15 Ağustos 2011 Pazartesi

Sosyal Birey

Balkonda oturup sanki çok derin düşünceler içindeymişim gibi gözlerimi kısmış etrafı seyrederken telefonumun sesini duyuyorum. Telefonu ilk aldığım gün sesini kısma ve bir daha hiç açmama gibi ilginç kararlar alabiliyordum ama nerden estiyse kafama ses seviyesini “1” yapmış da olsam açmışım sesini. Uzun süredir sesini duymadığım için önce bir kararsızlık yaşıyorum “Benim telefonumun sesi böyle miydi ya?” diyerek. Bu konuyu enine boyuna düşünmeye başlıyorum ama işler içinden çıkılmayacak hale gelince yerimden kalkıp gidiyorum telefonun yanına. Ekranda “Yeni Mesaj” yazıyor. Her zaman yaptığım gibi “Mesajın kimden gelmiş olabileceğini tahmin etme oyunu” oynuyorum. Elimde çok fazla seçenek yok. Böylece mesajı gönderenin kim olduğunu bilebilme ihtimalim artıyor. İhtimalin artması halimi hatırımı soran insan sayısının o kadar azalması demek. Böyle dalgalanmalar yaşıyorum hayatımda; bir taraf artarken, bir taraf azalıyor. Kimyasal bir reaksiyon olsam dengeye ulaşabilmem için yıllar boyunca bekletilmem gerekebilir laboratuvar ortamında.
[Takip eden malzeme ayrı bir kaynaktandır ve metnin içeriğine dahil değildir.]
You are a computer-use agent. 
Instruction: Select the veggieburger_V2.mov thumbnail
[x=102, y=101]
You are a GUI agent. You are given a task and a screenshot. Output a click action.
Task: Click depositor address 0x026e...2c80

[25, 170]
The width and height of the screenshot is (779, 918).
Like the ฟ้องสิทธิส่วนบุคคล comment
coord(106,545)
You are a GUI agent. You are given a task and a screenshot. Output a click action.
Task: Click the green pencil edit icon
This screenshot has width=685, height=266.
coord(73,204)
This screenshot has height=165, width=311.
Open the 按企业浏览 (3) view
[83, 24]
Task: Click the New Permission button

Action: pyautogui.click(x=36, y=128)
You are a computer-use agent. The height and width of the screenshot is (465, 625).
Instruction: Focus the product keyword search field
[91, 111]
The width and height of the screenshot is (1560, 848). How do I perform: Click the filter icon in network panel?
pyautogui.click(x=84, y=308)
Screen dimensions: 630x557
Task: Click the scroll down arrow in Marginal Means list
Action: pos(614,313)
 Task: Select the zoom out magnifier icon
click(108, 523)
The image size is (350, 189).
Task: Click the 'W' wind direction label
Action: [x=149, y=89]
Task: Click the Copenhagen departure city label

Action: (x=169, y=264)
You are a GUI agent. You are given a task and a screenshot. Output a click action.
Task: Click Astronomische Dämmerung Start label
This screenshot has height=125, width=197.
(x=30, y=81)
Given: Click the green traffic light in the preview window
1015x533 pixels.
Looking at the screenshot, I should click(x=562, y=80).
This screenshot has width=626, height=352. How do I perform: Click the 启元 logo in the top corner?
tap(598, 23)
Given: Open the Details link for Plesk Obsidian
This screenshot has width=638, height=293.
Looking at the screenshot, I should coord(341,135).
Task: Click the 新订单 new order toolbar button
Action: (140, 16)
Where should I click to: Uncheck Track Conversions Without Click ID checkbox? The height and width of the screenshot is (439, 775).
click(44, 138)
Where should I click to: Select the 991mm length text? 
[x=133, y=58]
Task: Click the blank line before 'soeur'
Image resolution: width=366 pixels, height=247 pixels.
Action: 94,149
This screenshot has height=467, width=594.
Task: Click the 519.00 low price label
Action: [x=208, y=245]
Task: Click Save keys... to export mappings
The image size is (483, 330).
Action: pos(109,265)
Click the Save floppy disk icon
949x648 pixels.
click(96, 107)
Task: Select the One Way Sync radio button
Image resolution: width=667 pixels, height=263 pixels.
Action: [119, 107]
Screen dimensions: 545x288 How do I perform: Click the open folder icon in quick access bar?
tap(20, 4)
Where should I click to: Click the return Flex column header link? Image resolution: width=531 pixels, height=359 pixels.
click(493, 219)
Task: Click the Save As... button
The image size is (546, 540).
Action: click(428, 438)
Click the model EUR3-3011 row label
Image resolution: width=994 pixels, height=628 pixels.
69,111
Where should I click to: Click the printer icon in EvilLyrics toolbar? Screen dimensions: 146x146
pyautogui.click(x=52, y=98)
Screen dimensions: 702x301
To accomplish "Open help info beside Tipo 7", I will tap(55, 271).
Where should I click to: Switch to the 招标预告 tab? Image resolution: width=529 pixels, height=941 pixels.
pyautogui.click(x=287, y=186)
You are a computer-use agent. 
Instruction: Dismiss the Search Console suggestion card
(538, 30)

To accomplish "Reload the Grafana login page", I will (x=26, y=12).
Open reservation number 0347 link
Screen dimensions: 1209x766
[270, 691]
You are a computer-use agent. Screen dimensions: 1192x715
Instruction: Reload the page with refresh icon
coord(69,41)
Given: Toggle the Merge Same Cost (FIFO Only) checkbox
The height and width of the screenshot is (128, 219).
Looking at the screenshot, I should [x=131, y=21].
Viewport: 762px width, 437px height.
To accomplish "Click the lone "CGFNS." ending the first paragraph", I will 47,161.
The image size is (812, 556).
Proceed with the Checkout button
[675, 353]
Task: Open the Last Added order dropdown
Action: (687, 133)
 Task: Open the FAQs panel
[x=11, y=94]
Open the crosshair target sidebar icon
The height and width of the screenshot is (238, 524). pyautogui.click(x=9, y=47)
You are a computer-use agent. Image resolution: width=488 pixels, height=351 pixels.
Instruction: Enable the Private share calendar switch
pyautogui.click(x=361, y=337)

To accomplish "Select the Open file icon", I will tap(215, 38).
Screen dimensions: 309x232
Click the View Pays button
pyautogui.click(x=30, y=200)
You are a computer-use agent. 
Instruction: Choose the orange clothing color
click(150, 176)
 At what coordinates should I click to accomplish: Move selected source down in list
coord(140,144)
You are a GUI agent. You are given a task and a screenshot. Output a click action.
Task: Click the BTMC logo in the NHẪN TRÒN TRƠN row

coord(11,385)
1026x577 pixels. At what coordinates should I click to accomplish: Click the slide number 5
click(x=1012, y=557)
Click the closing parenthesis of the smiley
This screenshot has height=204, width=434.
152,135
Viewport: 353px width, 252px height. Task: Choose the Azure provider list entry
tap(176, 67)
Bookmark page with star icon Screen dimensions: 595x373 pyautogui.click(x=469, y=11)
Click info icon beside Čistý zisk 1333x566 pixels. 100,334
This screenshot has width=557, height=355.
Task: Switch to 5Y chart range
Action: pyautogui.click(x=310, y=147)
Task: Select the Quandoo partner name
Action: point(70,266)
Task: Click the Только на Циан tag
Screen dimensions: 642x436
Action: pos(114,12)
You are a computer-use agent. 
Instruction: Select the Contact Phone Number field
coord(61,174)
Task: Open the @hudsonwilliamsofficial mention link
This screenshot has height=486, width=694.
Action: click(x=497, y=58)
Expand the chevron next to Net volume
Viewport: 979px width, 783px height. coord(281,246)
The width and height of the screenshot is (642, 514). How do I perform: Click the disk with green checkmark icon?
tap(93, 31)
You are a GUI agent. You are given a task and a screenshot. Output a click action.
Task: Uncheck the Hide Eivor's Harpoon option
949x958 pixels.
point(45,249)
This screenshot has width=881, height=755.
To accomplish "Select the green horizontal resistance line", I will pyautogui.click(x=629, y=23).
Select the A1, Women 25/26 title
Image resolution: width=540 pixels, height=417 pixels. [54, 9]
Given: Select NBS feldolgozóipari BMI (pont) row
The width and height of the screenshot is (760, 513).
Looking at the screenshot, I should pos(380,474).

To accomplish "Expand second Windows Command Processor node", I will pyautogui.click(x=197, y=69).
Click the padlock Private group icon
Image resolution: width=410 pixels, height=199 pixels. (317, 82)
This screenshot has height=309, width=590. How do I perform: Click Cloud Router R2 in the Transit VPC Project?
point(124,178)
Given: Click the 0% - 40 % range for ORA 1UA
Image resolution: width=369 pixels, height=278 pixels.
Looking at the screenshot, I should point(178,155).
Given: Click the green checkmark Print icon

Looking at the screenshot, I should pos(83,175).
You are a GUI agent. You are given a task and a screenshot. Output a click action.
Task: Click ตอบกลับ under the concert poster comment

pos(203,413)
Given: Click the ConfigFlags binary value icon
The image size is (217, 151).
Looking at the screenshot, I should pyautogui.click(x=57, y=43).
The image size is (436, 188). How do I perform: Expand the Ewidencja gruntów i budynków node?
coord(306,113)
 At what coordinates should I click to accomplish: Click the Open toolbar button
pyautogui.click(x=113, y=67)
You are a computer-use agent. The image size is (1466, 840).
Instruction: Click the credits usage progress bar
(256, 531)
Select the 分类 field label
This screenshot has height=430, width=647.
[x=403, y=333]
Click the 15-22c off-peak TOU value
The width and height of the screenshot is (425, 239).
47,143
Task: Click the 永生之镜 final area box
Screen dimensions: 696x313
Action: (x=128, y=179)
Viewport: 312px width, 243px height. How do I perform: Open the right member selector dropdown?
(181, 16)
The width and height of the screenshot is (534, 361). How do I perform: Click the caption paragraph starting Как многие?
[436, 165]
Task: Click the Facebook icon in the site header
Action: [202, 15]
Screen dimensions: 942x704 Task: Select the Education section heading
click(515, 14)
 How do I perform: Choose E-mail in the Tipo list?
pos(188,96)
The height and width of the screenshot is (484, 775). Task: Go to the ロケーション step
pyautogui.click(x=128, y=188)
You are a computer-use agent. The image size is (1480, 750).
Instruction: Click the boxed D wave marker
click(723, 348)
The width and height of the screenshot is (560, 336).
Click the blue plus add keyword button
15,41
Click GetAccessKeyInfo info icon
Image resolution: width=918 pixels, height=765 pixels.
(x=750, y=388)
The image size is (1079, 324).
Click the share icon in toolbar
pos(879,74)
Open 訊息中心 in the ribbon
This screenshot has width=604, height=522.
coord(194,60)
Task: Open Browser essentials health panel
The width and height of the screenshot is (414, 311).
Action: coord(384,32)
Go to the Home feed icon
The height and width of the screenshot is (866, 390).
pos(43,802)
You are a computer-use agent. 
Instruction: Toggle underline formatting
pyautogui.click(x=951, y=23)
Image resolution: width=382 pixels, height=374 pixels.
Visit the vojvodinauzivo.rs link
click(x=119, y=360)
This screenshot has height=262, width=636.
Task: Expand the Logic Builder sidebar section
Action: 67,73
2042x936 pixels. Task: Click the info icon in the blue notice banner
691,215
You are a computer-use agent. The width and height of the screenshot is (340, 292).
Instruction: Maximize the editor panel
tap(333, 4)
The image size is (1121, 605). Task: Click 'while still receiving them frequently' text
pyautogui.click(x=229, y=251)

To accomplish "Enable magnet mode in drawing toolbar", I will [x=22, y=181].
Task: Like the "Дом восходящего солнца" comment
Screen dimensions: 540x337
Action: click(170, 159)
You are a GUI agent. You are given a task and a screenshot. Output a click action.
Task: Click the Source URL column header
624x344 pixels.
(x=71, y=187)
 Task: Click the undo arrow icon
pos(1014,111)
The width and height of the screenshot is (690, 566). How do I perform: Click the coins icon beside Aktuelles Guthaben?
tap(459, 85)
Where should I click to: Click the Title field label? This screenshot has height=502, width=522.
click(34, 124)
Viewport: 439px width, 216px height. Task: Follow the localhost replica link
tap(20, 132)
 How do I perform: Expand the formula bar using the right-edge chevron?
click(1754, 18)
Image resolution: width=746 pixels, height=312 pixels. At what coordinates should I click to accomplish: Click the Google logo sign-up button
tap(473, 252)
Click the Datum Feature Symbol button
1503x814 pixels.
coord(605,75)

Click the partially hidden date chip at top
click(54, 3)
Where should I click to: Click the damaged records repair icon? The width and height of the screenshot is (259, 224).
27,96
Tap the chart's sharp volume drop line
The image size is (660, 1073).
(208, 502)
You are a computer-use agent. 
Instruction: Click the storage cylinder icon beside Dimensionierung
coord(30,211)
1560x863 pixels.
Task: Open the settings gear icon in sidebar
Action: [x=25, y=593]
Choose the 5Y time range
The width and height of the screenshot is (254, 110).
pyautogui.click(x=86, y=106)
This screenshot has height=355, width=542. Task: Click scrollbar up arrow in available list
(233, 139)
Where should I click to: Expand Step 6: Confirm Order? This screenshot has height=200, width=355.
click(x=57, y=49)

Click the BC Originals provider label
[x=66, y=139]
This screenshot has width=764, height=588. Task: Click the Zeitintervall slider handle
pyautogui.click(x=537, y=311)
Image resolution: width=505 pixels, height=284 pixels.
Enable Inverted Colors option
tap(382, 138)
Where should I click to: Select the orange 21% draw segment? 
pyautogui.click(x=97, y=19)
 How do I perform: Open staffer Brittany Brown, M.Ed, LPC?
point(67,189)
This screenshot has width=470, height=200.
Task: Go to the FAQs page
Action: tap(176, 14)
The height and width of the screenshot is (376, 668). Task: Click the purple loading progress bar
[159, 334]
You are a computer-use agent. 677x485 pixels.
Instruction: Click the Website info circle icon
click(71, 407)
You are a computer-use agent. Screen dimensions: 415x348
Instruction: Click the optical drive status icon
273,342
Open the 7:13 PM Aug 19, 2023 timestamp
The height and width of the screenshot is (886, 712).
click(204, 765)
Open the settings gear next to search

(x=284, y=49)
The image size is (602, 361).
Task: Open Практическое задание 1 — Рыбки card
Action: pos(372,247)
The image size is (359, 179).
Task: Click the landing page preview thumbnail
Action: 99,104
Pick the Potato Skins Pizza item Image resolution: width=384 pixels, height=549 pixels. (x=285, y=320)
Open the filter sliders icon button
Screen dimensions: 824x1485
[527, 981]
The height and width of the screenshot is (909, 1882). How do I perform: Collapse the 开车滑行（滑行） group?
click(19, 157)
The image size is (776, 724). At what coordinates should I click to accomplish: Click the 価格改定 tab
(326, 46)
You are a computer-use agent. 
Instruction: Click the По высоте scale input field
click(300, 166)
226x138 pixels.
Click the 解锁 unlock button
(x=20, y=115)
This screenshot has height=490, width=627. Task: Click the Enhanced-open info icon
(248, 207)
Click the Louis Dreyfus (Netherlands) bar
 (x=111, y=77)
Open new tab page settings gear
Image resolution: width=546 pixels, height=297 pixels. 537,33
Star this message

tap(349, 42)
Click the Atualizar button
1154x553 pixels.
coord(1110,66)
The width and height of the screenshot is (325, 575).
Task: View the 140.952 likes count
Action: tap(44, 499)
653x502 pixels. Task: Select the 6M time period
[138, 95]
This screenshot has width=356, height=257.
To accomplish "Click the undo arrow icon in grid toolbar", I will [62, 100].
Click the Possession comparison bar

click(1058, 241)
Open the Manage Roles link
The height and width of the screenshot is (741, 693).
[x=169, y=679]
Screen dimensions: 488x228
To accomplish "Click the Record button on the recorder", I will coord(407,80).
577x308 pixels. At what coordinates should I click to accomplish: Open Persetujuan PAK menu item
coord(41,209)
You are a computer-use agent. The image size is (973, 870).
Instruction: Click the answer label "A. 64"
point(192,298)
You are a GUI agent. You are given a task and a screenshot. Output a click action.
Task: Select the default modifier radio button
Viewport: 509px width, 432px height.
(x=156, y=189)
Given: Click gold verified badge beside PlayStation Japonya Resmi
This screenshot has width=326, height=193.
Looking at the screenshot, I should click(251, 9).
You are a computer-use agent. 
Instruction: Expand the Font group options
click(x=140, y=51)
Kafamdan ihtimalleri geçirmeye başlıyorum ama topu topu 3-4 ihtimal bulabiliyorum. Bu ihtimallerin bir kısmını da “İrem karşımda oturuyor, babamın bu taraklarda bezi olmaz, annem ise bu işlerin adamı değildir zaten” diyerek eliyorum. Türkiye’de 45-50 milyon insan cep telefonu kullanırken bana mesaj göndermesi ya da beni araması muhtemel bu kadar az insanın olması, kendim hakkında “Sosyal olarak içe dönük bir insan mıyımdır nedir!” diye bir yorum yapmama neden oluyor. “Sosyal olarak içe dönük olma” adına bakılınca sanki çok karizmatikmiş, insana inanılmaz meziyetler katıyormuş ve öyle olması için de bir insanın çok fazla emek vermesi gerekiyormuş gibi izlenimler uyandırsa da aslında bayağı tırt bir şey. Rezillik yani. Yani öyle “Hadi bugün hep beraber sosyal olarak içe dönüyoruz” falan denilebilecek bir şey değil. “Acaba kimseyi beklemeden kendi kendime mi sosyal olarak içe döndüm?” diye düşünüyorum ama söylemesi bile bu kadar uzun olan bir eylemi başarıyla gerçekleştirmiş olabilir miyim emin değilim. Farkında olmadan da sosyal olarak içe döndüysem bunu bir parti ile kutlamaya karar veriyorum sonra. Ama parti nüfusu pek kalabalık olmaz, sadece ben katılırım. Sonuçta sosyal olarak içe dönmüşsün, kimi davet edebilirsin ki!

Biraz daha akıllıca düşünmeye başlayınca “Şimdi durduk yere sosyal olarak içe dönüp başımıza iş almış olmayalım” diye bir korkuya kapılıyorum. Birkaç kişiyi arayıp “Ya sence ben sosyal olarak içe dönmüş olabilir miyim yoksa hala dıştaymışım gibi falan mı gözüküyorum?” diye sormayı planlıyorum. Telefon rehberine girip bu konu hakkında fikirleri alınabilecek insanlara bakmayı düşünüyorum ama ekranda hala koskoca bir “Yeni Mesaj” yazısı duruyor. “Dur bakalım, önce mesajı açıp okuyayım” diyorum.

Gönderen EGM olarak gözüküyor. Önce “Kimi EGM olarak kaydetmiş olabilirim ki?” diye düşünüyorum fakat bir sonuca varamıyorum. Mesajın sonunda Emniyet Genel Müdürlüğü yazıyor. İhtimallerin içinde EGM yoktu. Oynadığım oyunu kaybediyorum ama “Ee Emniyet Genel Müdürlüğü bile bana mesaj atıyorsa gayet sosyal bir insanım, içe döndüm mü falan diye sormama gerek yok kimseye” diyip mutlu oluyorum.